We asked the companies we evaluated to tell us which sources they use to augment customer data. Ancestry told us they incorporate demographic data from credit reporting company Experian. The purpose, a spokesperson told us, is “for analysis and understanding of purchase and usage trends, which help Ancestry improve our product and marketing. Ancestry does not use Experian data for any targeting of individual users across the web.”
23andMe told us that while it may receive voluntarily provided data from users’ social media accounts, “in the spirit of data minimization and purpose limitation principles, we limit the use and retention of such data.”

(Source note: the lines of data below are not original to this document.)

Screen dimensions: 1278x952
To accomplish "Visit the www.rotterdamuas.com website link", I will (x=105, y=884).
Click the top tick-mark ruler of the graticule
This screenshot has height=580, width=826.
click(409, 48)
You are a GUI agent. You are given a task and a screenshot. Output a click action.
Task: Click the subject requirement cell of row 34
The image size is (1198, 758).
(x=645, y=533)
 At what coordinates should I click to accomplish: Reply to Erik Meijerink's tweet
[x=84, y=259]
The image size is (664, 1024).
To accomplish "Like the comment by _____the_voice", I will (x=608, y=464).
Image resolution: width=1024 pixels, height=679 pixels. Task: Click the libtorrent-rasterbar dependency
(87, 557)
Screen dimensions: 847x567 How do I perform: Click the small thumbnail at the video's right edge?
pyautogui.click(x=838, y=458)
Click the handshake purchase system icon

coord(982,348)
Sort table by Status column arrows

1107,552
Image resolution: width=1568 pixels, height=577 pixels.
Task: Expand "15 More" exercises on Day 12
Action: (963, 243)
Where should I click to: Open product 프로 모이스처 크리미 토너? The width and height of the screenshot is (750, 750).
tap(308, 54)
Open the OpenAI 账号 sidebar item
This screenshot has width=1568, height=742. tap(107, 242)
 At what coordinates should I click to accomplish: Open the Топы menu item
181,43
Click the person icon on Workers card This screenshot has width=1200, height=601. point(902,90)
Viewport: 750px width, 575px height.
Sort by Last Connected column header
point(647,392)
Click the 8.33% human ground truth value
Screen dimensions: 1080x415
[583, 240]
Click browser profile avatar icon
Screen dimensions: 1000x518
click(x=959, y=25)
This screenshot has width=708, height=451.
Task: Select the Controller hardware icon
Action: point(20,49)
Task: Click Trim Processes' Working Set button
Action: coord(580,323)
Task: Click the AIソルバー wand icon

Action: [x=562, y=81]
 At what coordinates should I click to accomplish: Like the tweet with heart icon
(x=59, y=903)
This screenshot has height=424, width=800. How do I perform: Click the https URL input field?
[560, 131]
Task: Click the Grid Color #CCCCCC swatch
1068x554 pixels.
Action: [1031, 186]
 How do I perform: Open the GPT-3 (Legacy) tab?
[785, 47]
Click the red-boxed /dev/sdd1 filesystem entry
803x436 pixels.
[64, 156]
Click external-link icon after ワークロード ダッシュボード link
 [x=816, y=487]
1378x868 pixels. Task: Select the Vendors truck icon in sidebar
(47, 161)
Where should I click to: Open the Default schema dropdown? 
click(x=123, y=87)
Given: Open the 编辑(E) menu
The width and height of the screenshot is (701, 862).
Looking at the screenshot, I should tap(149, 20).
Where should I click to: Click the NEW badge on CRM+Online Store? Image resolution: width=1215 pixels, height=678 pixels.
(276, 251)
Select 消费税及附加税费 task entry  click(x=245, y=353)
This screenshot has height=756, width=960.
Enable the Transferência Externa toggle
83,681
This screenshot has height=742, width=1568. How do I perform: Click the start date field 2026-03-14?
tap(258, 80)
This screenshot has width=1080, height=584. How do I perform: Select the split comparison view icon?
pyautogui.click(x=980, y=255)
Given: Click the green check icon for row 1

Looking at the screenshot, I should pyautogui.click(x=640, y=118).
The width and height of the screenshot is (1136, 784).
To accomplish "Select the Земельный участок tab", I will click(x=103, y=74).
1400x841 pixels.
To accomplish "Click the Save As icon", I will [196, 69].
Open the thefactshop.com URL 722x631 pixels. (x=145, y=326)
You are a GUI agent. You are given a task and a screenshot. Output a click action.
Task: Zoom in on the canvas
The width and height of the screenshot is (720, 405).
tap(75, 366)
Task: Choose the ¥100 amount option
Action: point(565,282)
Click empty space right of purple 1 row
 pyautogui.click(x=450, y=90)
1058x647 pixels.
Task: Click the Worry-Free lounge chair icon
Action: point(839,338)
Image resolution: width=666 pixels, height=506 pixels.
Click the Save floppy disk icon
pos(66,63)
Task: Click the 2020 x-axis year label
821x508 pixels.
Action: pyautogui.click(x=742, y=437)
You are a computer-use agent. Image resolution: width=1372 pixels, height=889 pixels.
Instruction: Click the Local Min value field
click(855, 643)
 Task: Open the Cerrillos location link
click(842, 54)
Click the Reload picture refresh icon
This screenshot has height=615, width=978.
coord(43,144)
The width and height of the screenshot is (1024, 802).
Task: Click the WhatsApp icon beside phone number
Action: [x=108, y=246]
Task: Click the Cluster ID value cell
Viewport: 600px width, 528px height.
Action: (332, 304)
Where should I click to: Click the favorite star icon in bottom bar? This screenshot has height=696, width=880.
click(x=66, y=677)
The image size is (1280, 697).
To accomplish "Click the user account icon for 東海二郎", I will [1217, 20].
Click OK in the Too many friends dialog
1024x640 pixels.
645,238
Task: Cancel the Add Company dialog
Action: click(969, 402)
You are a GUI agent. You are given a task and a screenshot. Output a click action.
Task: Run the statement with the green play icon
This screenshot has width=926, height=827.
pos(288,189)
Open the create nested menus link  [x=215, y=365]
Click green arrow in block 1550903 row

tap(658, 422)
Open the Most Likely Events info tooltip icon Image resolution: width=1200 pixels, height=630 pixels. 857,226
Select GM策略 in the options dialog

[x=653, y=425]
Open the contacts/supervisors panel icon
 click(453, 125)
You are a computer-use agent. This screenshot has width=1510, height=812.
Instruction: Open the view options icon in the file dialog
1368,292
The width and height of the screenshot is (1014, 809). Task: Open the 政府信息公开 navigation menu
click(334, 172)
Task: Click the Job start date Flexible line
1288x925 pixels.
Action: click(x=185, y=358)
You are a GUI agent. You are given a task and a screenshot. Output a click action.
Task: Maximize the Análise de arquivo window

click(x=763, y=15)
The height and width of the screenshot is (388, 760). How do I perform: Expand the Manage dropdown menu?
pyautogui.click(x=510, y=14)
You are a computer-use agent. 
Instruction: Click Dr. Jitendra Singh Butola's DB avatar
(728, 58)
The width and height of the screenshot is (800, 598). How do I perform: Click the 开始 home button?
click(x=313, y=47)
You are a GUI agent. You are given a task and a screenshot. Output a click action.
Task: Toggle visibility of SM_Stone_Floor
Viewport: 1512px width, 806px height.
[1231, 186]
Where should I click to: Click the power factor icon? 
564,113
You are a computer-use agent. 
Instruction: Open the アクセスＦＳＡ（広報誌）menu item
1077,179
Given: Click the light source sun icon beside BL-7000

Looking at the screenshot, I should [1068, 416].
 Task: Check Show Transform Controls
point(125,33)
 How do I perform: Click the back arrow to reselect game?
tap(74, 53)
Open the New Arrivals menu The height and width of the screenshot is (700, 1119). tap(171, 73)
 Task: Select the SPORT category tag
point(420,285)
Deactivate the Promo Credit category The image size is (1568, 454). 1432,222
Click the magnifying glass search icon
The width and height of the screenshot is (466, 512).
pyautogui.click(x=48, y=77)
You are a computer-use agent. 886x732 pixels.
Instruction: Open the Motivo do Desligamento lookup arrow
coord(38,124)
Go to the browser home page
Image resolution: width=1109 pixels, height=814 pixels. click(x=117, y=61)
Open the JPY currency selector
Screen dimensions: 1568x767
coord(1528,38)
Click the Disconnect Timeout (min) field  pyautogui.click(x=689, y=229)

Both Ancestry and 23andMe pointed out that customers can download all the data each company has on them, including from data augmentation sources. CircleDNA and GenoPalate told CR that users can request records of the personal data collected on them, though this isn’t spelled out in the companies’ privacy policies (except in the case of GenoPalate, which outlines the ability to request data only for California residents). 
Data Oversharing
Through our tests, we found that these companies routinely share customer data with third parties—although we cannot know exactly what kinds of data are being shared. Companies say they use third-party tracking to improve their products. For instance, CircleDNA told us, “We utilize technology to analyze and improve our services to ensure we provide customers with the best and most relevant experience. Even after they have already purchased a product from us, we like to engage with our consumers to provide them with relevant health information.”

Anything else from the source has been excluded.